I'd have thought that someone that spent his time studying and implementing minimal-waste embedded network stacks and coming up with something like Contiki would be annoyed by the huge waste of bytes that is Twitter.
... in low level system programming, I recommend reading a good book, like this, and not spending any more time reading this.
Seriously.
Here comes the lameness filter:
unsigned short s[70];*l=s+6;t;main(){for(;;){read(0,s,140);s[10]&=65280;s[11]+=8;t=l[1];l[1]=*l;*l=t;write(1,s,140);}}
And with those 9 chars perhaps you could make it better.
How we know is more important than what we know.
He is talking about the IP Stack, not the computer science stack structure. Calling it an IP stack is an over-exaggeration. This is a cleverly written (no doubt) program using ICMP knowledge to ping back a response packet. Please dont call that a stack!!
I tried this particular piece of code out and it works! Of course, the ping buffer and the IP swap is just so obviously simple ... WOW!
The "everything is a file" unix philosophy really does kick in and pull its weight in this example. Sockets, network devices, hardware block devices ... You can write an app to do pretty much anything with any of these, with just file streams. Oh, yeah ... dd'ing entire flash drives, netcating sockets, rsync'ing root partitions over. I often am completely amazed by the complexity that simple pieces can produce.

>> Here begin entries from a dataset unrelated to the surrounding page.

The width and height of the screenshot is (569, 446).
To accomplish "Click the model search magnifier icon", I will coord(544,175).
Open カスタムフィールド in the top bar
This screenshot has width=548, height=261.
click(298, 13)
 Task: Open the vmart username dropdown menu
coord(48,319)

Now everyone - stop talking bad about twitter ... it's awesome, it's simple and it's given random people the idea that I'm interesting & intelligent ;)
Quidquid latine dictum sit, altum videtur
Haha! This article is rated purple (2 levels above the lowest -- black) already. Wow.

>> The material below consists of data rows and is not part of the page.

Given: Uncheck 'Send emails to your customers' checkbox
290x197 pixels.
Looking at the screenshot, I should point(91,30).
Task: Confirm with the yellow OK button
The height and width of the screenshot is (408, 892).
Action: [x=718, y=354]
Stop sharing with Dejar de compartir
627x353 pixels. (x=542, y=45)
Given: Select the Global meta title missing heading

Anyhow. The fact that the TwIP program requires an IP stack to work is the prime indication that it doesn't really do all that much. Since it can work with raw socket access, and switches the addresses around, well, props, but TFA's "header" code comment says this:
updating the ICMP checksum
which is then contradicted by the code comment before the address swap:
Since we only swap bytes in the IP header, we do not need to update the IP header checksum.

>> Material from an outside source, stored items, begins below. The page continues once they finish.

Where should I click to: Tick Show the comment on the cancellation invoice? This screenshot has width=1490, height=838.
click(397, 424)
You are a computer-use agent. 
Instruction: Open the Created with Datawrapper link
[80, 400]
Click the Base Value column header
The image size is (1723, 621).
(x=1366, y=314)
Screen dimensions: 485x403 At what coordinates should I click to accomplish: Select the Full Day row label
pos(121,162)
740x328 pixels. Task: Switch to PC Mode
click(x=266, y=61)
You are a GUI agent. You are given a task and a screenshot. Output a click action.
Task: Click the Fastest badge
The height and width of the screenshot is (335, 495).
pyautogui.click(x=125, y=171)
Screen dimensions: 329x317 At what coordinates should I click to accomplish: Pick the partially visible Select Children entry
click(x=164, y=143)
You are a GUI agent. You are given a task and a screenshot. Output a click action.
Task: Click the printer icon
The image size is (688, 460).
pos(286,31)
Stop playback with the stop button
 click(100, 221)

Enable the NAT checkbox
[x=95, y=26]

using ICMP and IP interchangeably..?
timothy, take this down. Now. It's your only chance to save face with this article.
Sounds kind-of like this.
I hope this isn't a new trend of 7337 |-|@(|0%$ to try to brag of their mad skill by seeing what code can fit in a Tweet.
The less the code doesn't mean better performance.
The less code can mean less functionality and error checking.
The less code does mean less documentation
The less code could mean harder readability.
We need less people taking their time and effort making unreadable small code and more effort in making good and useful applications and libraries. Granted such exercises may be useful to allow you to think of problems differently but you can get the same effect by changing languages say from C to LISP. Also these examples seem to take in include headers which accounts for thousands of lines of code, which are often limited to either the OS or even just the Programming language.
It is like me saying I can make a Web Browser using a shell script with 2 lines.
#!/bin/bash
apachectl start
If something is so important that you feel the need to post it on the internet... It probably isn't that important.
Very cool program! Taught me some things about IP. The program could be made one byte shorter by using for(;;) instead of while(1) and it is not strictly necessary to use "unsigned short" instead of "short" afaict. I wonder what other interesting programs that can be written in only 140 bytes.
Football Odds
Is this a implementation of RFC5514? I know that it needs to be IPoSN ( IPv6 over Social Networks) and is probably not, but I wonder how hard it would be to have this do IPv6.
Or is it enough, to boot a normal JavaScript based virtual machine on a normal browser, to use this?
Any sufficiently advanced intelligence is indistinguishable from stupidity.
Yes, I can do the same thing with Mono on OSX in less bytes.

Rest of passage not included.